▶ Set problem 1
Can you duplicate the records below, starting with the line containing "The height and" and going on through the line containing "Action: 342,781", with the pictures left out?
━━━ Provided passage
Effective October 6, no graduate whether trained in Nigeria or abroad will be mobilised or granted an exemption from the NYSC without proof of compliance with this directive.

This development was announced in a circular issued by the Secretary to the Government of the Federation (SGF), Senator George Akume, who conveyed President Bola Tinubu’s approval of the new rule on Saturday.

According to the circular, the NYSC mobilisation criteria have been revised to include the requirement that all prospective corps members must show evidence of compliance with the NERD policy before they can participate in the programme.

The policy mandates that every student deposit their academic outputs, such as theses or project reports, into a central national database. Section 6.1.23 of the NERD guidelines explains that this will serve “as a quality assurance check and as a yearly independent proof of continuous academic enrolment and affiliation.”

Explaining the rationale behind the reform, NERD spokesperson, Haula Galadima, said,
“Apart from the mandate to verify for authenticity as a national flagship, the NERD digitisation programme has a clear objective, to raise the bar in the quality of academic content, output and presentation nationwide.”

She further noted that the database will contain comprehensive details of each academic work, stating,


“Each item shall feature the full name of the student, those of his supervisor, co-supervisor if any, and that of the Head of Department, as well as the sponsoring institution and department.”

Galadima highlighted that the measure would also help improve supervision quality in universities, adding,


“If our eminent scholars are aware that their names will appear next to those of the students they supervise on a globally available digital platform, there is the likelihood that each lecturer would up his or her standard. Very few lecturers would want their names associated with poorly produced academic works.”

Back in March, while declaring the NERD policy effective, Minister of Education, Dr. Tunji Alausa, had stressed its importance, saying,
“The approved stipulations for mandatory submission of academic outputs as provided in Sections 2.3, 4.3(1), and 7.6.11(c), among others, of the approved National Policy for the NERD Programme shall become obligatory requirements in Nigeria.”

The approved policy also includes an academic output monetisation mechanism, enabling both students and lecturers to earn lifetime revenue from their academic deposits.

The SGF clarified that the enforcement applies to all graduates of Nigerian universities, polytechnics, colleges of education, and foreign institutions, but it will not affect serving corps members or those already mobilised before October 6.

According to the Federal Government, the move aims to curb certificate racketeering, protect Nigeria’s intellectual property, and enhance the credibility of higher education qualifications across the country.
━━━━━━
━━━ The records
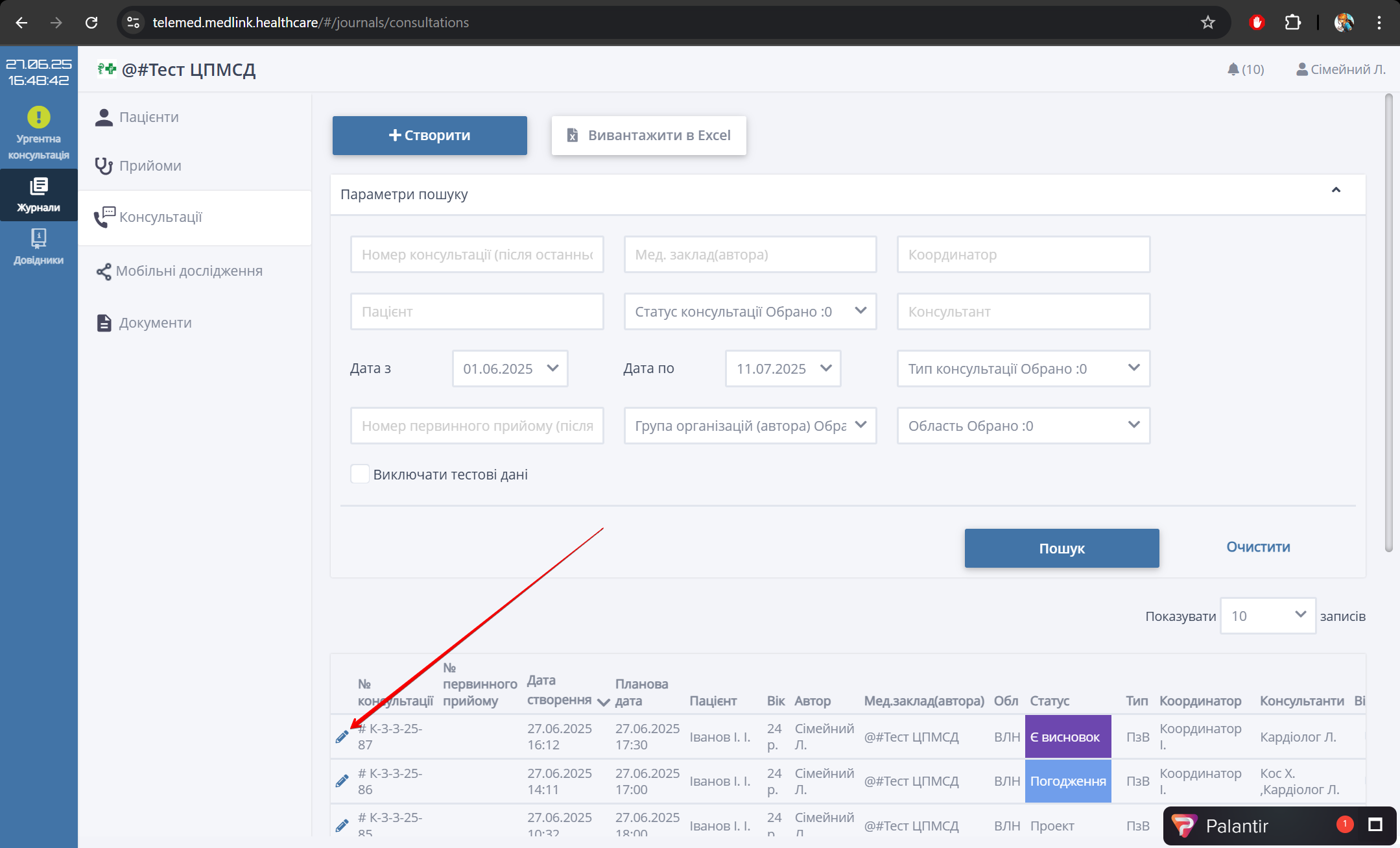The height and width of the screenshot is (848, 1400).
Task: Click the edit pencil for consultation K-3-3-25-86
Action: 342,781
━━━━━━
━━━ The records
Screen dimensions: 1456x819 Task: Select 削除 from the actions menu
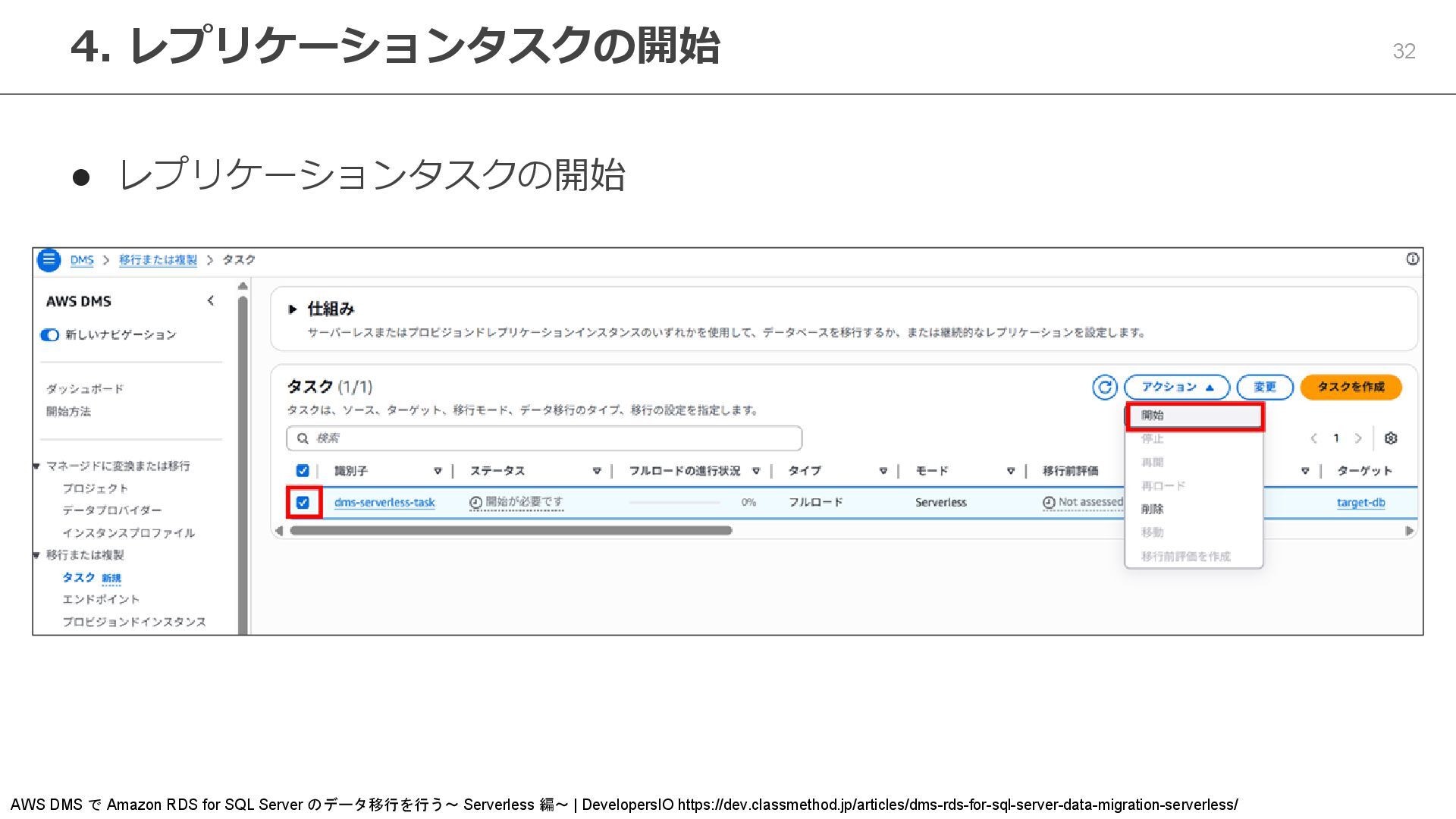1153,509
━━━━━━
▶ Set problem 2
Could you set down the part of the NERD policy article word for word, starting with "The SGF clarified" and going on through "across the country."?

▶ Exercise result 1
The height and width of the screenshot is (848, 1400).
Task: Click the edit pencil for consultation K-3-3-25-86
Action: 342,781

▶ Exercise result 2
The SGF clarified that the enforcement applies to all graduates of Nigerian universities, polytechnics, colleges of education, and foreign institutions, but it will not affect serving corps members or those already mobilised before October 6.

According to the Federal Government, the move aims to curb certificate racketeering, protect Nigeria’s intellectual property, and enhance the credibility of higher education qualifications across the country.